• **Stored records**
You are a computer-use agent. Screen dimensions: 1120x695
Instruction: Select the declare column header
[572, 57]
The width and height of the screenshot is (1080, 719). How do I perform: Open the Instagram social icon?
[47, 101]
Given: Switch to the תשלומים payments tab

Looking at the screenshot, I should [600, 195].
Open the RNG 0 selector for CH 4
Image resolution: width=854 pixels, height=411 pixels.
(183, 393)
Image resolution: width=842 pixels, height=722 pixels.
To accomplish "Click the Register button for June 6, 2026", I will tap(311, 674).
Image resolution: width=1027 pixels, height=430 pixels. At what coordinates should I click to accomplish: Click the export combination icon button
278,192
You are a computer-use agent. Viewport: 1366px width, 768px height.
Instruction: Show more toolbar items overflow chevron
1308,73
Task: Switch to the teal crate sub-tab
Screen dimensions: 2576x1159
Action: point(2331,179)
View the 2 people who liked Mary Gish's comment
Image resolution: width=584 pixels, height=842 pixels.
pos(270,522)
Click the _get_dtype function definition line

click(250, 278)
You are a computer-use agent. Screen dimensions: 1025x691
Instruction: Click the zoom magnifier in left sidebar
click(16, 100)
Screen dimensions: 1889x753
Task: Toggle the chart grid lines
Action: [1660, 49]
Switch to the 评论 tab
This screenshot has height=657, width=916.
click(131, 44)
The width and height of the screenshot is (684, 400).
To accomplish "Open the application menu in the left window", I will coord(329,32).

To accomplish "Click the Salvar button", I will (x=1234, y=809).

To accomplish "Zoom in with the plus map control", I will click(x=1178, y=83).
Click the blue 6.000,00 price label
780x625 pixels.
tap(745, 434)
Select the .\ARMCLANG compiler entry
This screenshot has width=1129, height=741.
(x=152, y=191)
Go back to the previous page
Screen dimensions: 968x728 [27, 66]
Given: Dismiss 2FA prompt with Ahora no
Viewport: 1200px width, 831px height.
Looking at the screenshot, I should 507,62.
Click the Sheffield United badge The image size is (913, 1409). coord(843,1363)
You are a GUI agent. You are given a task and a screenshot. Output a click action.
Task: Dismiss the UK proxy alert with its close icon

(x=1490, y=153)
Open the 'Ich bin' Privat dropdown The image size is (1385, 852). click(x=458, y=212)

• **THE PROBLEM**
Whenever a line includes the word "agent", pull it out of the entries.

• **ANSWER TO THIS EXERCISE**
You are a computer-use agent. Screen dimensions: 1120x695
You are a computer-use agent. Viewport: 1366px width, 768px height.
You are a computer-use agent. Screen dimensions: 1025x691
You are a GUI agent. You are given a task and a screenshot. Output a click action.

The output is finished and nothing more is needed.